## What you are asked to do
Output every one of the lines below, word for word and unchanged.

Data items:
.....

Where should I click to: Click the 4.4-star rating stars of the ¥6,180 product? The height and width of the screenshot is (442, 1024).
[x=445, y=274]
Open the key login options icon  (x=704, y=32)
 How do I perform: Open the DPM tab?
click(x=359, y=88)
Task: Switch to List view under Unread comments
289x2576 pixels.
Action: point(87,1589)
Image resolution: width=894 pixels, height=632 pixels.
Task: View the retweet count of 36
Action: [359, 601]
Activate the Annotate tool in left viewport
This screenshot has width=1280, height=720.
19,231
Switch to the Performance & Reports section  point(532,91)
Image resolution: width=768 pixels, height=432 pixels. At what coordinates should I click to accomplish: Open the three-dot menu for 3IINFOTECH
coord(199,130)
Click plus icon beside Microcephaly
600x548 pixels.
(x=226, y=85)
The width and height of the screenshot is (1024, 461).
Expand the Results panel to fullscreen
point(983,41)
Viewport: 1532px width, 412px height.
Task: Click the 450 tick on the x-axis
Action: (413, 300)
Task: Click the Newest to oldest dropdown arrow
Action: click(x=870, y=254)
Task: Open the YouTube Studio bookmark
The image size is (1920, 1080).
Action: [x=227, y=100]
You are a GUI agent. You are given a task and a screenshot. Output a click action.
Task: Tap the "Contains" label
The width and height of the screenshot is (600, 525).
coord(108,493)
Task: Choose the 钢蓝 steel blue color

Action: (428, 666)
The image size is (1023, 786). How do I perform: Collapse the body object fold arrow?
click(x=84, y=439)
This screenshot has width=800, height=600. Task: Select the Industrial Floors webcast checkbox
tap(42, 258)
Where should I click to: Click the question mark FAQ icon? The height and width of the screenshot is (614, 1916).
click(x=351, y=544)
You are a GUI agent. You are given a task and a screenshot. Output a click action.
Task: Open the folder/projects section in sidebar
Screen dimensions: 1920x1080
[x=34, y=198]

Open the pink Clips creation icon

.....

## Task response
Where should I click to: Click the 4.4-star rating stars of the ¥6,180 product? The height and width of the screenshot is (442, 1024).
[x=445, y=274]
Open the key login options icon  (x=704, y=32)
 How do I perform: Open the DPM tab?
click(x=359, y=88)
Task: Switch to List view under Unread comments
289x2576 pixels.
Action: point(87,1589)
Image resolution: width=894 pixels, height=632 pixels.
Task: View the retweet count of 36
Action: [359, 601]
Activate the Annotate tool in left viewport
This screenshot has width=1280, height=720.
19,231
Switch to the Performance & Reports section  point(532,91)
Image resolution: width=768 pixels, height=432 pixels. At what coordinates should I click to accomplish: Open the three-dot menu for 3IINFOTECH
coord(199,130)
Click plus icon beside Microcephaly
600x548 pixels.
(x=226, y=85)
The width and height of the screenshot is (1024, 461).
Expand the Results panel to fullscreen
point(983,41)
Viewport: 1532px width, 412px height.
Task: Click the 450 tick on the x-axis
Action: (413, 300)
Task: Click the Newest to oldest dropdown arrow
Action: click(x=870, y=254)
Task: Open the YouTube Studio bookmark
The image size is (1920, 1080).
Action: [x=227, y=100]
You are a GUI agent. You are given a task and a screenshot. Output a click action.
Task: Tap the "Contains" label
The width and height of the screenshot is (600, 525).
coord(108,493)
Task: Choose the 钢蓝 steel blue color

Action: (428, 666)
The image size is (1023, 786). How do I perform: Collapse the body object fold arrow?
click(x=84, y=439)
This screenshot has width=800, height=600. Task: Select the Industrial Floors webcast checkbox
tap(42, 258)
Where should I click to: Click the question mark FAQ icon? The height and width of the screenshot is (614, 1916).
click(x=351, y=544)
You are a GUI agent. You are given a task and a screenshot. Output a click action.
Task: Open the folder/projects section in sidebar
Screen dimensions: 1920x1080
[x=34, y=198]

Open the pink Clips creation icon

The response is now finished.